What is $K_1(B(H))$? (operator K-theory)

Question

Let $H$ be a (separable) infinite-dimensional Hilbert space. Can someone give me a reference or a proof why the identity $$K_1(B(H)) = 0$$ is true? The more elementary the proof, the happier I am. Thanks.

Answer 1

This is a standard proof, which should be available in any K-theory book (for operator algebras). Note that $M_n(B(H)) \simeq B(H^{\oplus n}) \simeq B(H)$ if $H$ is infinte-dimensional.
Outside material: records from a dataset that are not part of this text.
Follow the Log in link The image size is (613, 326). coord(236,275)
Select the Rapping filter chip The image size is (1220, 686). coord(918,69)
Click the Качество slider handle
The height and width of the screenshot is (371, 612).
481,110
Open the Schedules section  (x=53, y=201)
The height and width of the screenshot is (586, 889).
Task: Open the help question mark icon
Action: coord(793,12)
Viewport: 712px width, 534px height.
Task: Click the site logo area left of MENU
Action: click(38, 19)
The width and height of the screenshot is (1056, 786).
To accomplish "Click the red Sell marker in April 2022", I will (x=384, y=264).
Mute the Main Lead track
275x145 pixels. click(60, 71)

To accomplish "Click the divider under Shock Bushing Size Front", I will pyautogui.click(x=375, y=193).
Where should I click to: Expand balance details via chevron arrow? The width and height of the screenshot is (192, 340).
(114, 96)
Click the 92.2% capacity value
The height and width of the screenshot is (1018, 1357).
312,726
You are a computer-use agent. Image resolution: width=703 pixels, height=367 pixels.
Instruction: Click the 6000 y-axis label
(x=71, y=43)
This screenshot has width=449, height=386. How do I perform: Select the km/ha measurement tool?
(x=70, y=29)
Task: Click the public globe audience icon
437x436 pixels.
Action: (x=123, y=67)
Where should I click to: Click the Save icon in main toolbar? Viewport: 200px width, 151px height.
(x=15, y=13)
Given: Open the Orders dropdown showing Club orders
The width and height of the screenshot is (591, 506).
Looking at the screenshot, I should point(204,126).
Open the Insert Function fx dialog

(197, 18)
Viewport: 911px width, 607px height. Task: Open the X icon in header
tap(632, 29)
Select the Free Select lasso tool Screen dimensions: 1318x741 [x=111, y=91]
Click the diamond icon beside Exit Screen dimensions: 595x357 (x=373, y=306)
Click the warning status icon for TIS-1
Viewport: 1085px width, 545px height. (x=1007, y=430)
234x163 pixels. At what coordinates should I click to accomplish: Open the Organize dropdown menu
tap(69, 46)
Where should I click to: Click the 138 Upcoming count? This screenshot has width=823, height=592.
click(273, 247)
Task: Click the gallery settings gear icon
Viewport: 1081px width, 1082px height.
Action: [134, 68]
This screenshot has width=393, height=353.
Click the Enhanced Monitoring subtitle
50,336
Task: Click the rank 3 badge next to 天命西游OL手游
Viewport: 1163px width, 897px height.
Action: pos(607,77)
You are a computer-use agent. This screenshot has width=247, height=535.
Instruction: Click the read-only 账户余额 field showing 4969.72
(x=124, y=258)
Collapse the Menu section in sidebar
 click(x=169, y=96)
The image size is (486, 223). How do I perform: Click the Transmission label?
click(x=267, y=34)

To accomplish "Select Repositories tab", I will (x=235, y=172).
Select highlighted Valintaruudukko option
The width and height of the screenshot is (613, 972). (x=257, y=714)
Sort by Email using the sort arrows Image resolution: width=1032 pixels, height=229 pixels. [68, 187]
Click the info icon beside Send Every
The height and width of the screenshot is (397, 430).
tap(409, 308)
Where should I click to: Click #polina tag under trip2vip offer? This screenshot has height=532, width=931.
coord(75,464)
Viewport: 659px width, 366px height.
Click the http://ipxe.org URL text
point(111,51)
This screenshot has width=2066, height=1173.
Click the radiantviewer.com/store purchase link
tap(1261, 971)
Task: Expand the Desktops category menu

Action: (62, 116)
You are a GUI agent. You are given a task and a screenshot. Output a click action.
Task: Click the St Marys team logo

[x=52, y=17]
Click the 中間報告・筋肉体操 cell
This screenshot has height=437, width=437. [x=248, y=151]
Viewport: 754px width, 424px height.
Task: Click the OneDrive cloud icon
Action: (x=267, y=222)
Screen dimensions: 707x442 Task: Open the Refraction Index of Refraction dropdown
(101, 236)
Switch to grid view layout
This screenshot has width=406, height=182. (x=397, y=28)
So realistically, you can convince yourself that you can compute the $K_1$-group by computing $U(B(H))/U(B(H))_0$, the unitary gourp modulo the connected component.

So to see that the $K_1$ group is 0, you just need to show that every unitary in $B(H)$ is connected to the identity (via a path of unitaries). But since this is a von Neumann algebra, you've got the $L^{\infty}$-functional calculus for normal elements, which you can use to convince yourself that every unitary is of the form $e^{ia}$ for some self-adjoint $a \in B(H)$. Then the path $(e^{tia})_{t \in [0,1]}$ is a continuous path from 1 to $e^{ia}$.

Note that this actually gives that the $K_1$-group of any von Neumann algebra is trivial.